(THE INPUT Opens)

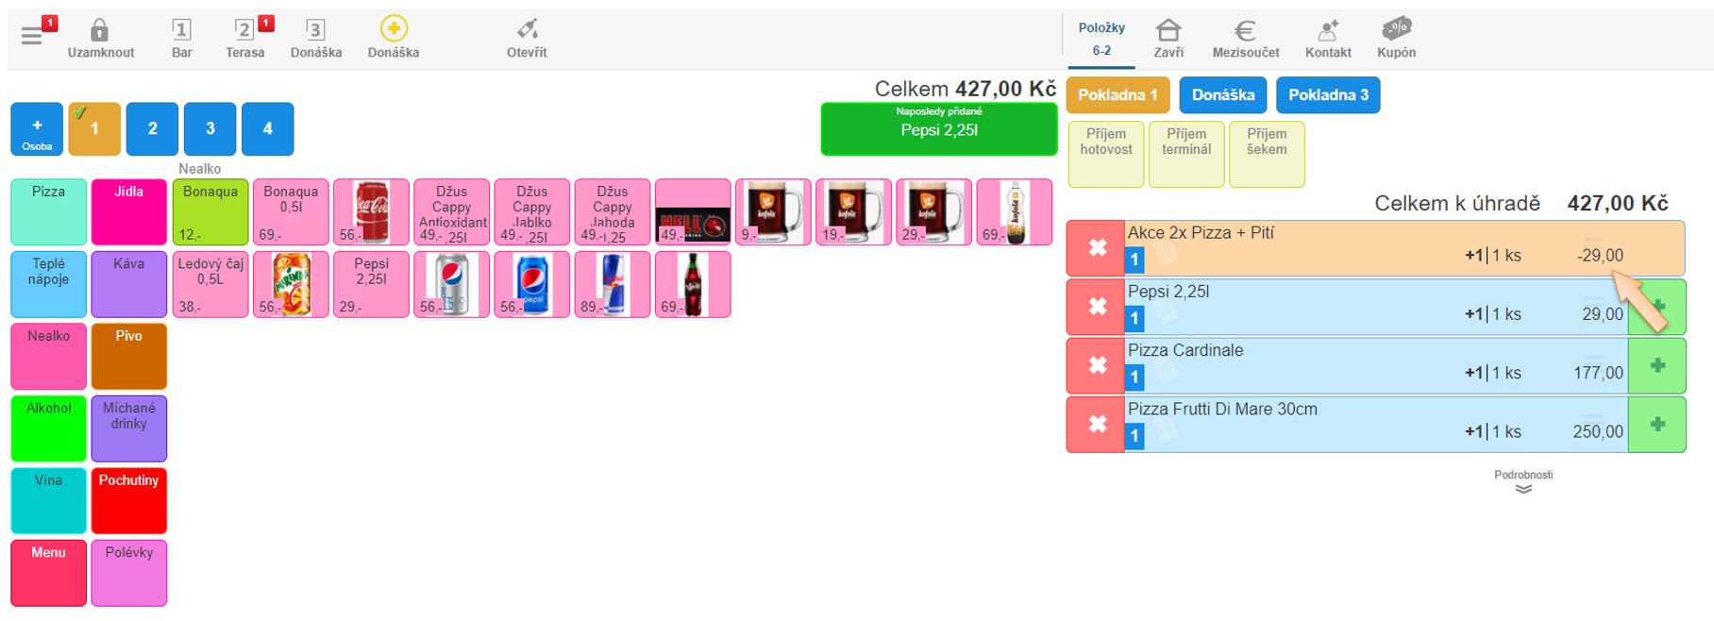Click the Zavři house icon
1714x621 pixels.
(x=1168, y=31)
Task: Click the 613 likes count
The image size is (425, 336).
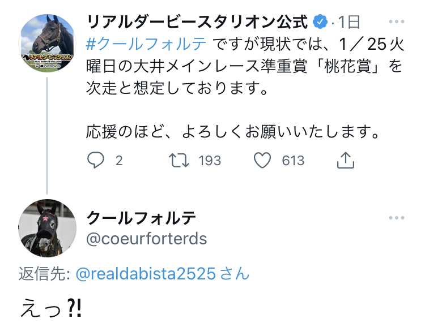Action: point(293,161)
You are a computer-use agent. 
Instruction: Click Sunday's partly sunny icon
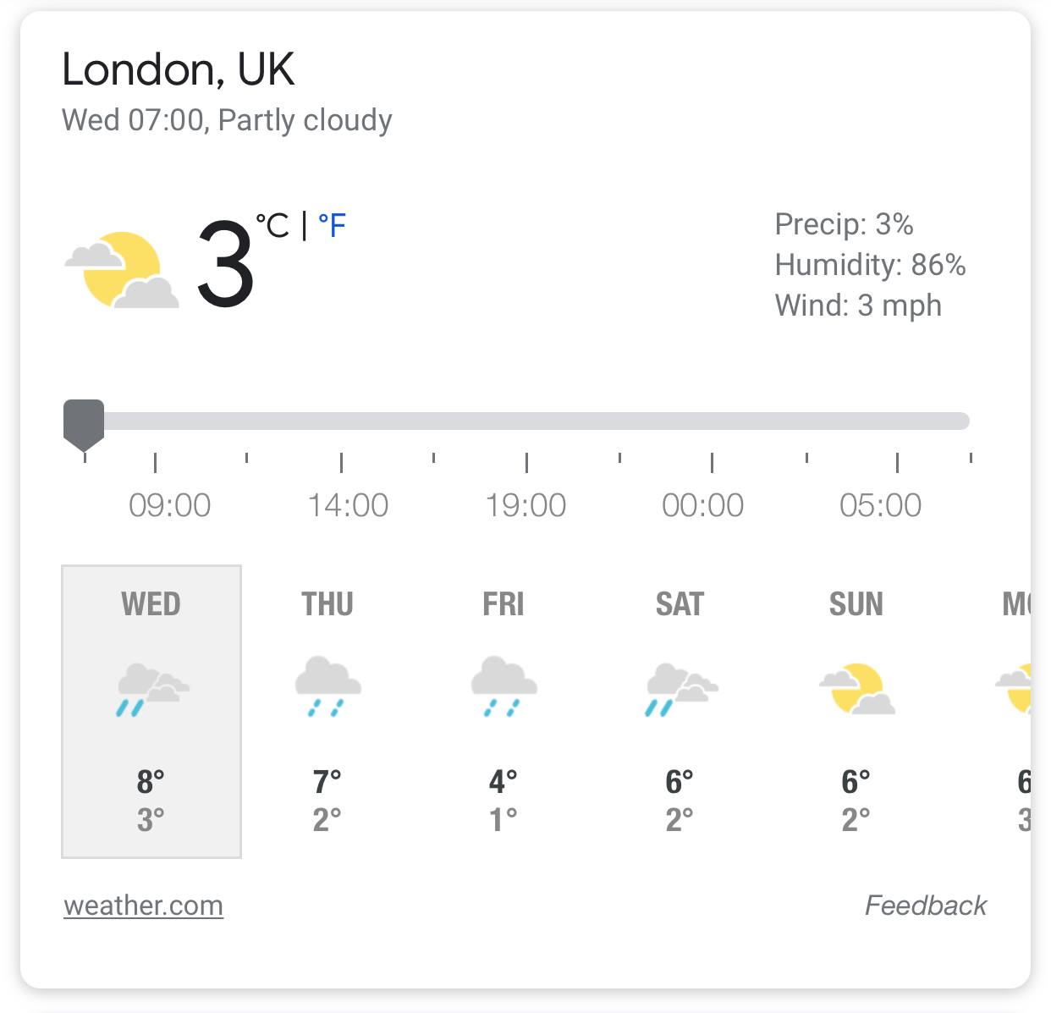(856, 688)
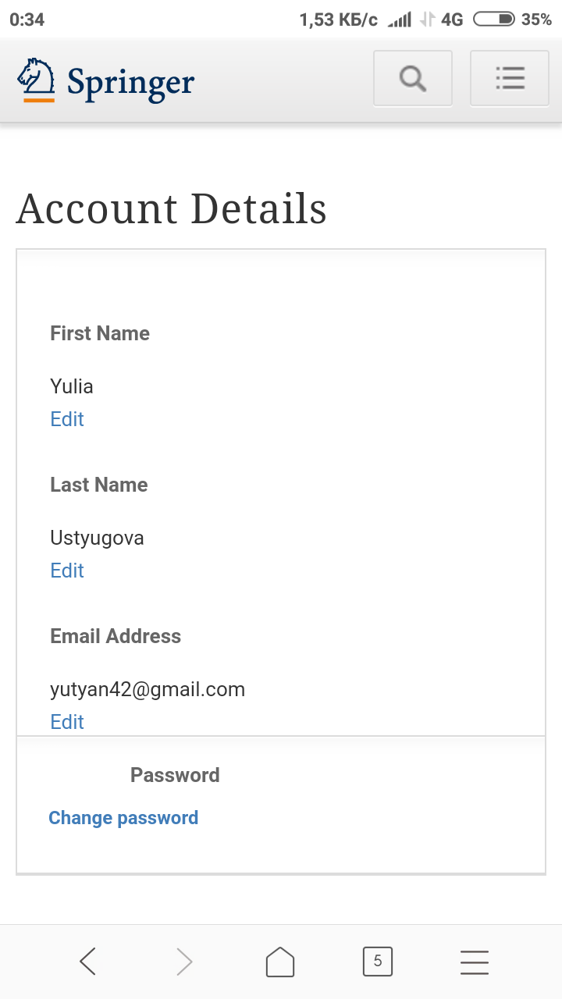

(THE INPUT Closes)

EXERCISE INSTRUCTIONS. With the pictures removed, write out exactly the lines from the line containing "You are a computer-use agent." through the last line of the material above, both included.

ANSWER SPACE.
You are a computer-use agent. 
Instruction: Click Sunday's partly sunny icon
(856, 688)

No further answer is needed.